━━━ AUSGEWÄHLTER AUSZUG
Das hybride Medium

Die zukunftsweisende „Huffington Post“ ist der meistverlinkte politische Blog. Gründerin Arianna Huffington aber gilt auch als „Räuberbaronin“

VON NIKLAS HOFMANN

Auf den Vergleich mit dem Terminator ist Arianna Huffington selbst mal verfallen. T-101, der Kampfroboter aus der Zukunft, sei eigentlich wie ein Online-Medium. Und Sarah Connor, das verängstigte Mädchen aus den Schwarzenegger-Filmen, sei der Print-Journalismus. Erst sehe es so aus, als wolle der Terminator das Mädchen töten. Doch dann entpuppe er sich als ihr Retter. „Heute“, schreibt Huffington, „kann man hören, wie das digitale Medium (das aus irgendeinem Grund einen starken österreichischen Akzent hat) zum Printmedium sagt: ,Wenn du leben willst, komm mit mir!‘“

Spräche der Terminator in Huffingtons kleiner Parabel mit einem griechischen Akzent, so wie die gebürtige Athenerin selbst, es würde ihre Botschaft noch abrunden. Denn dass ihre Internetseite „The Huffington Post“ zukunftsweisend sei, daran lässt die 57-jährige Bloggerin, Kolumnistin, TV-Kommentatorin, Politaktivistin, Millionärin und Society-Lady keinen Zweifel. Eine „journalistische Hybride“, nennt sie die Huffington Post, die „die besten Seiten einer traditionellen gedruckten Zeitung mit dem Besten, was das Netz zu bieten hat“, vereine. Die HuffPo verlinkt Nachrichten anderer Medien, wobei die Anti-Bush- und Anti-Irakkriegs-Positionen der Herausgeberin die Agenda prägen. Hinzu kommen eigene Geschichten aus Politik, Wirtschaft, Entertainment. Vor allem aber versammelt die Huffington Post 1.800 Blogs, darunter die von Stars wie Alec Baldwin oder Jamie Lee Curtis – und natürlich der von Huffington selbst.

Die HuffPo wurde bespöttelt und giftig attackiert, als sie im Mai 2005 online ging. Dass die schillernde Arianna Huffington – in den 90ern spektakulär von einem Ölmillionär und republikanischen Kongressabgeordneten geschieden –, dass ausgerechnet diese Frau, die vor nicht mal zehn Jahren auch selbst noch eine stramme Republikanerin war, mit dem Ziel antrat, ihre Freunde aus dem liberalen Ost- und Westküstenestablishment zum Bloggen zu bringen, führte zu Abwehrreflexen. Sie gebe nur Menschen eine Stimme, die eh ständig zu Wort kämen, wurde sie kritisiert. Inzwischen ist die HuffPo zum meistverlinkten politischen Blog des Internets geworden. Huffington hat es geschafft, einen linken Gegenpol zu konservativen Webseiten wie dem Drudge Report zu etablieren. Time zählte sie darum 2006 zu den 100 einflussreichsten Personen der Welt.
━━━━━━
━━━ DATENBLOCK
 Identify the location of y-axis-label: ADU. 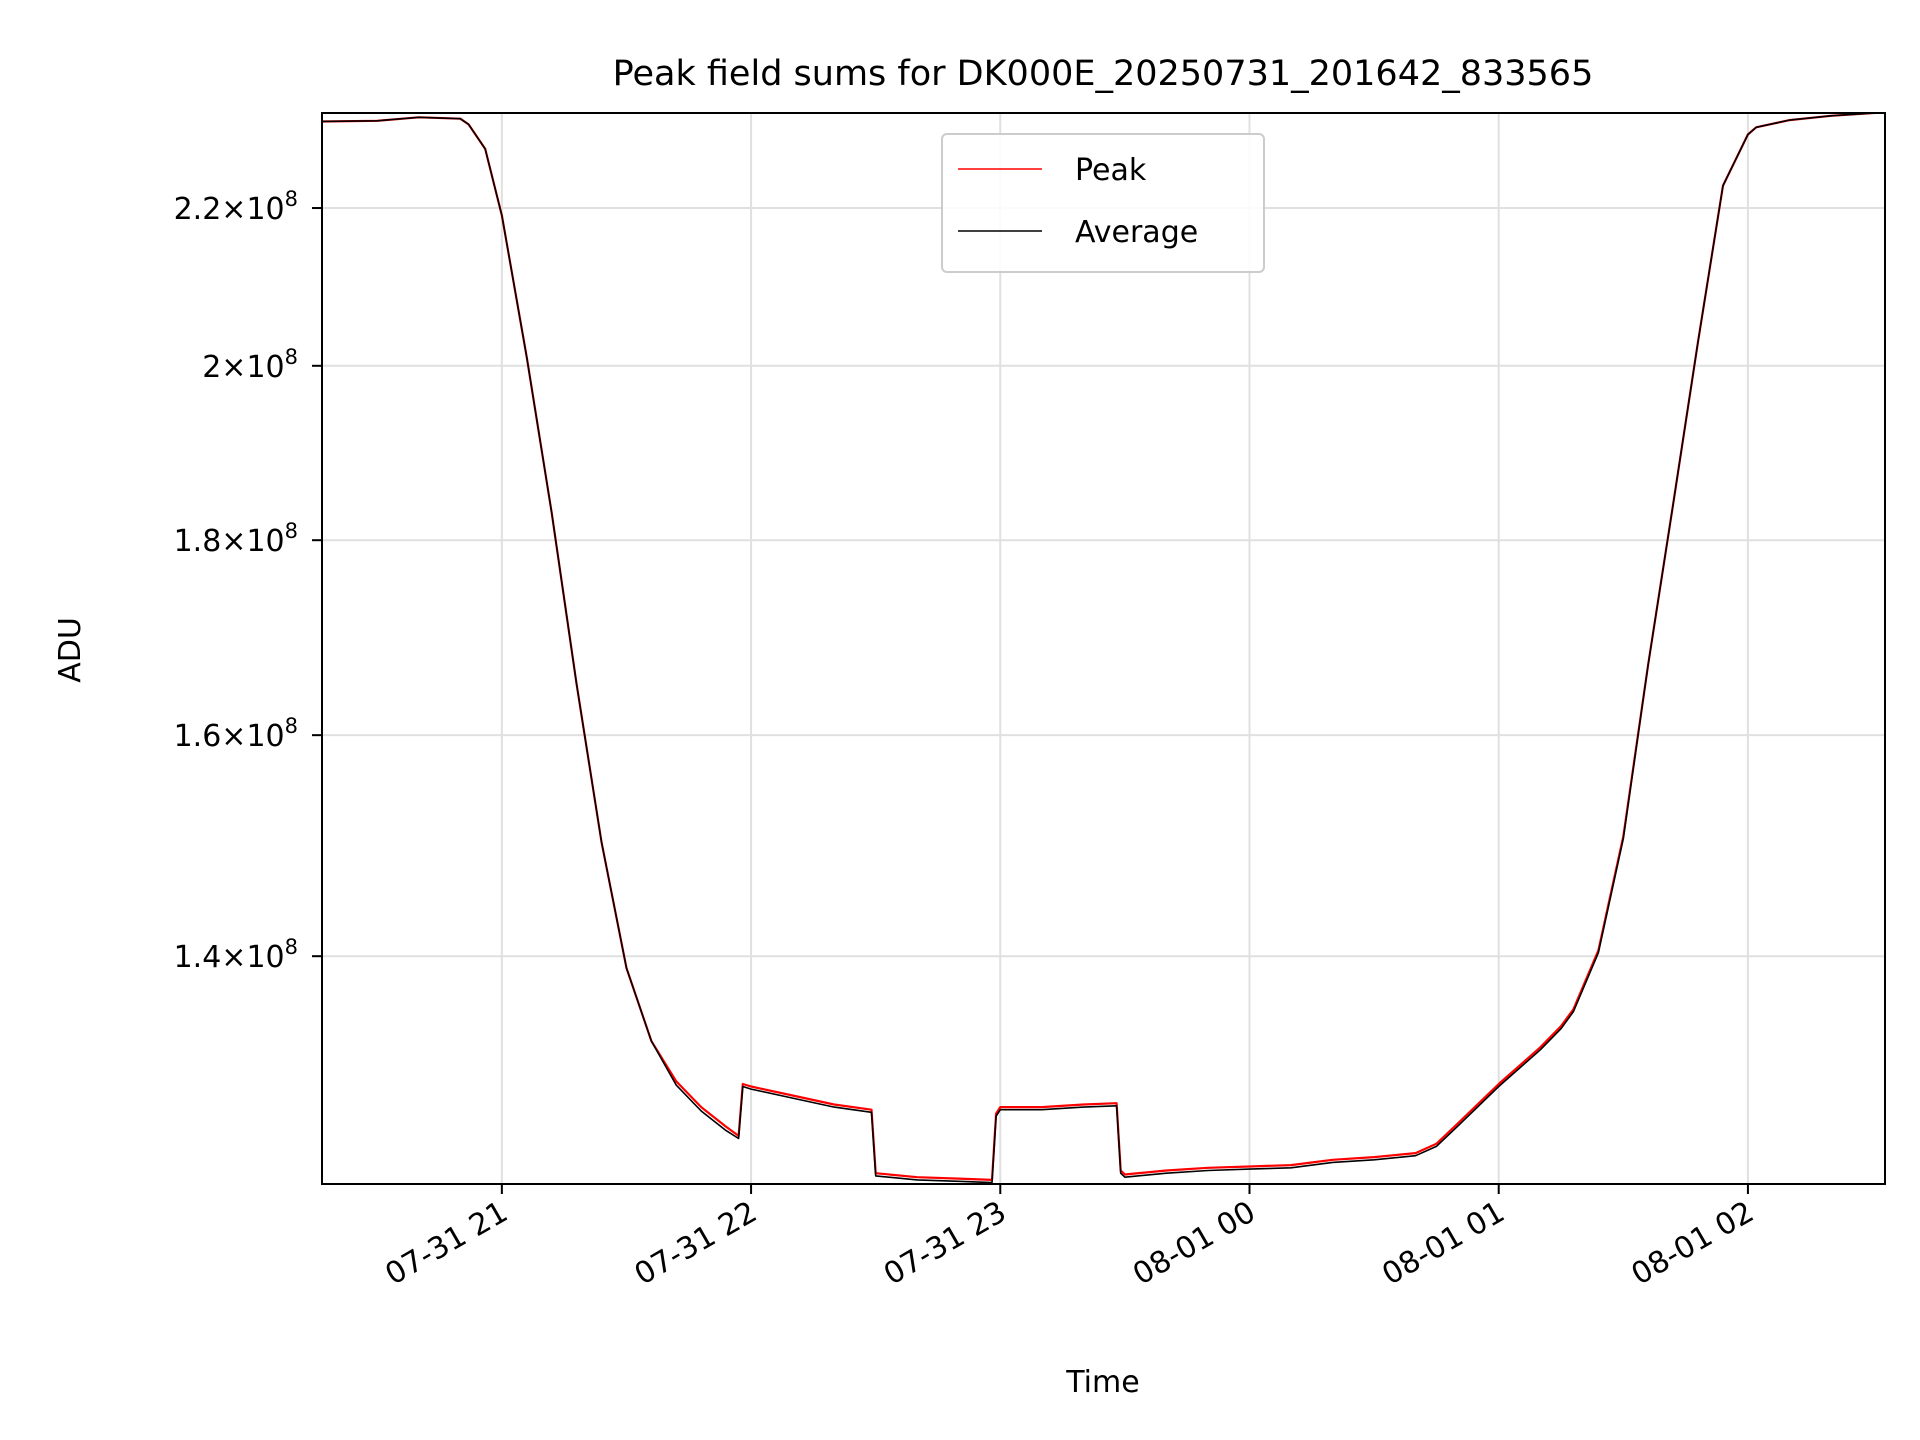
━━━━━━
■ AUFGABE 1: Gib aus dem Artikel über die Huffington Post den Abschnitt wörtlich aus, beginnend bei „Die HuffPo wurde“ und endend bei „Personen der Welt.“.
■ AUFGABE 2: Warum zählte Time Arianna Huffington laut dem Artikel über die Huffington Post 2006 zu den 100 einflussreichsten Personen der Welt? Antworte in ein bis drei Sätzen.

■ DEINE LÖSUNG 1:
Die HuffPo wurde bespöttelt und giftig attackiert, als sie im Mai 2005 online ging. Dass die schillernde Arianna Huffington – in den 90ern spektakulär von einem Ölmillionär und republikanischen Kongressabgeordneten geschieden –, dass ausgerechnet diese Frau, die vor nicht mal zehn Jahren auch selbst noch eine stramme Republikanerin war, mit dem Ziel antrat, ihre Freunde aus dem liberalen Ost- und Westküstenestablishment zum Bloggen zu bringen, führte zu Abwehrreflexen. Sie gebe nur Menschen eine Stimme, die eh ständig zu Wort kämen, wurde sie kritisiert. Inzwischen ist die HuffPo zum meistverlinkten politischen Blog des Internets geworden. Huffington hat es geschafft, einen linken Gegenpol zu konservativen Webseiten wie dem Drudge Report zu etablieren. Time zählte sie darum 2006 zu den 100 einflussreichsten Personen der Welt.

■ DEINE LÖSUNG 2: Sie hatte es geschafft, einen linken Gegenpol zu konservativen Webseiten wie dem Drudge Report zu etablieren.